• _REQUIRED TASKS_
a: Decide whether each statement agrees with the essay on permission below, answering yes or no and quoting the deciding words: (i) The writer loves the word "permission." (ii) The person who finally heard the writer out overruled the "final" decision. (iii) Fighting for an intention comes naturally to the writer.
b: In the essay on permission below, list every word the writer offers as an alternative to "permission."
c: Return the stretch of the essay on permission from "I tell that" through "applause of others.", copied word for word.

Start of EXTRACT PROVIDED

I use the word "permitted" intentionally.  I permit.  I allow.  I, in a way, welcome the obstacle to stop me from what I intend.  It can't stop me, without my permission.  I can only really stop myself.  The inverse is true too.  I, alone, can give myself the permission to keep going.  To be honest, I don't really love the word permission.  Alternative word choices would be: consent (important in any intimate interactions), authorization (important in any political interactions), sanction, license, assent, approval, and blessing.  I appreciate the last two, approval and blessing, so ... I, alone, can give myself the approval and blessing to keep going.  

 

Last January, I engaged in a battle.  I had been denied something very important to me.  It was a dead end.  I was expected to suck it up and take my losses.  I did not.  I felt I had been unjustly denied.  I fought, even though I prayed, cried, and most of my phone calls and messages were ignored.  Finally, someone agreed to hear me out.  Thankfully, I had come to terms with the decision and now just felt I needed to be heard; my anger had subsided and I retained a sense of humor about it all.  This person, was kind, gracious, and confused by the decision rendered.  She over-ruled the "final" decision, and granted me what I was seeking.  I realized then that a no is not always a no.  

 

I tell that story, albeit cryptically, because it is not in my nature to fight for my intention.  I often view the obstacles as "signs" to not go for what I want.  There's this inherent belief that it must not be meant for me, if it's not easy.  If the world around you isn't cheering you on, then you should give up, collapse, and turtle away.  I, with honesty, crave approval. I am a card carrying people pleaser who appreciates the applause of others. 

 

Craving outside approval is wanting a cheering section when you feel like you're being somewhat brave.  What if, to your deepest core, you want others to give you the permission to keep going because that feels more legitimate. Outside approval means that we "deserve" what we get, and validates who we are and what we want.  Isn't outside approval what stops us from delusions?  We have all watched those horrible auditions for reality TV where the person believes they are a great singer or dancer, but the reality is they suck.  The judges words, "Maybe you should look to another profession", or "what else do you love to do?" can't dissuade them from their intention to become the next Beyoncé.  Although talent may keep them from achieving that goal, but then perhaps not, as we all know of less than talented entertainers "living the dream."  Possibly, and this is my hypothesis, a little delusion is the key.  Outside consent is lovely but we need a wee bit of delusion to keep going.

End of EXTRACT PROVIDED
Start of RECORDS SHOWN

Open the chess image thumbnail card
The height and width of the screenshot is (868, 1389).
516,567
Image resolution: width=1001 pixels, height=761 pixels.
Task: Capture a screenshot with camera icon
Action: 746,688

End of RECORDS SHOWN

• _TASK RESULTS_
a:
(i) No: "To be honest, I don't really love the word permission."
(ii) Yes: "She over-ruled the "final" decision, and granted me what I was seeking."
(iii) No: "it is not in my nature to fight for my intention."

b: consent, authorization, sanction, license, assent, approval, blessing

c:
I tell that story, albeit cryptically, because it is not in my nature to fight for my intention.  I often view the obstacles as "signs" to not go for what I want.  There's this inherent belief that it must not be meant for me, if it's not easy.  If the world around you isn't cheering you on, then you should give up, collapse, and turtle away.  I, with honesty, crave approval. I am a card carrying people pleaser who appreciates the applause of others.